Copy the lines below without changes, starting at the line that contains "This screenshot has width=1389, height=868." and ending at the line that contains "pos(160,76)", with both of those lines included.
***** INPUT FOR THIS TASK
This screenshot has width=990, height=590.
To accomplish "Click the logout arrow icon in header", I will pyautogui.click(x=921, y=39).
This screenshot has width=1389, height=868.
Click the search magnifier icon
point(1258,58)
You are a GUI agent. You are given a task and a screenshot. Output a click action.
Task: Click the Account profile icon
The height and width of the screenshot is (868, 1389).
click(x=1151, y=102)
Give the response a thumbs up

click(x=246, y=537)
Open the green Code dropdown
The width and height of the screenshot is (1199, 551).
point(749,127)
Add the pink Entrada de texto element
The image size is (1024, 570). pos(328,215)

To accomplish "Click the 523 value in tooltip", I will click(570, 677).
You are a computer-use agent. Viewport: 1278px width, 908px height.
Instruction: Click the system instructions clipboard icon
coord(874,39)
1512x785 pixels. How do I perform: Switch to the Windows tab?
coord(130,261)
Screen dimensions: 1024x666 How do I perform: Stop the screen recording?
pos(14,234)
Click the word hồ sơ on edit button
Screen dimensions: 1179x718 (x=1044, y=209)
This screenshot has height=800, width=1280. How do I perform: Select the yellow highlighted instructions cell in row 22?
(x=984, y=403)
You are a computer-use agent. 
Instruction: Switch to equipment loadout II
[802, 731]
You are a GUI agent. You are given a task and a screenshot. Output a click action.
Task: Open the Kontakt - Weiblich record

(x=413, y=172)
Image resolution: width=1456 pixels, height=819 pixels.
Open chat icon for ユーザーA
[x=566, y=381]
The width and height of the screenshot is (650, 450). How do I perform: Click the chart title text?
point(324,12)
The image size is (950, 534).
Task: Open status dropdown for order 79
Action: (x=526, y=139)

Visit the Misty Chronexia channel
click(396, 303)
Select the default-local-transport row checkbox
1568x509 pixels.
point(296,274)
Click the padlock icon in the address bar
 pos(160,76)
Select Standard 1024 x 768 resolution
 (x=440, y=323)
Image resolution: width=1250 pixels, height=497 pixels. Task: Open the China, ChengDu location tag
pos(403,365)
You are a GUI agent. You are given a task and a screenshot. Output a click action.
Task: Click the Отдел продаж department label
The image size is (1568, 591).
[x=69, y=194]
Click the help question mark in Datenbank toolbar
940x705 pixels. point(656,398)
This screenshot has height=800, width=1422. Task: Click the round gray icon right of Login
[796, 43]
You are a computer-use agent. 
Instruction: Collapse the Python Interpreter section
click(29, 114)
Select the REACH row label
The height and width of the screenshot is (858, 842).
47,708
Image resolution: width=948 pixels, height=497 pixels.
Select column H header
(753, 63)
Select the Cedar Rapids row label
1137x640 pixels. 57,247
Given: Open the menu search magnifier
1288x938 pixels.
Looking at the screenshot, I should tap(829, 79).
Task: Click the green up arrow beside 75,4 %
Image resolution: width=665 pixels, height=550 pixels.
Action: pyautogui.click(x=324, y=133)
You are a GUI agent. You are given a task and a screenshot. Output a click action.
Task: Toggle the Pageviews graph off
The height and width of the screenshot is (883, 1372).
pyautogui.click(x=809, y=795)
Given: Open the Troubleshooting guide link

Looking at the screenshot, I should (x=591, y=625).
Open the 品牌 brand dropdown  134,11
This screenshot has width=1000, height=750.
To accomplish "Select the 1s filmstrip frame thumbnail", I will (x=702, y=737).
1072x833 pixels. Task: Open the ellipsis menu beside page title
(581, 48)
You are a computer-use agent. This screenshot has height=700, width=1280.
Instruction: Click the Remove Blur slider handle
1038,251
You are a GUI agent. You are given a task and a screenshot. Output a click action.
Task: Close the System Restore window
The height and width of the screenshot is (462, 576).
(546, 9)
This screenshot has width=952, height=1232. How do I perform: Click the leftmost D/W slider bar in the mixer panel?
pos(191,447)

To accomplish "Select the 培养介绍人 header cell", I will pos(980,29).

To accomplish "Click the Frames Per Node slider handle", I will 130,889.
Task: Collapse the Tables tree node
**********
COMPLETED TASK>
This screenshot has width=1389, height=868.
Click the search magnifier icon
point(1258,58)
You are a GUI agent. You are given a task and a screenshot. Output a click action.
Task: Click the Account profile icon
The height and width of the screenshot is (868, 1389).
click(x=1151, y=102)
Give the response a thumbs up

click(x=246, y=537)
Open the green Code dropdown
The width and height of the screenshot is (1199, 551).
point(749,127)
Add the pink Entrada de texto element
The image size is (1024, 570). pos(328,215)

To accomplish "Click the 523 value in tooltip", I will click(570, 677).
You are a computer-use agent. Viewport: 1278px width, 908px height.
Instruction: Click the system instructions clipboard icon
coord(874,39)
1512x785 pixels. How do I perform: Switch to the Windows tab?
coord(130,261)
Screen dimensions: 1024x666 How do I perform: Stop the screen recording?
pos(14,234)
Click the word hồ sơ on edit button
Screen dimensions: 1179x718 (x=1044, y=209)
This screenshot has height=800, width=1280. How do I perform: Select the yellow highlighted instructions cell in row 22?
(x=984, y=403)
You are a computer-use agent. 
Instruction: Switch to equipment loadout II
[802, 731]
You are a GUI agent. You are given a task and a screenshot. Output a click action.
Task: Open the Kontakt - Weiblich record

(x=413, y=172)
Image resolution: width=1456 pixels, height=819 pixels.
Open chat icon for ユーザーA
[x=566, y=381]
The width and height of the screenshot is (650, 450). How do I perform: Click the chart title text?
point(324,12)
The image size is (950, 534).
Task: Open status dropdown for order 79
Action: (x=526, y=139)

Visit the Misty Chronexia channel
click(396, 303)
Select the default-local-transport row checkbox
1568x509 pixels.
point(296,274)
Click the padlock icon in the address bar
 pos(160,76)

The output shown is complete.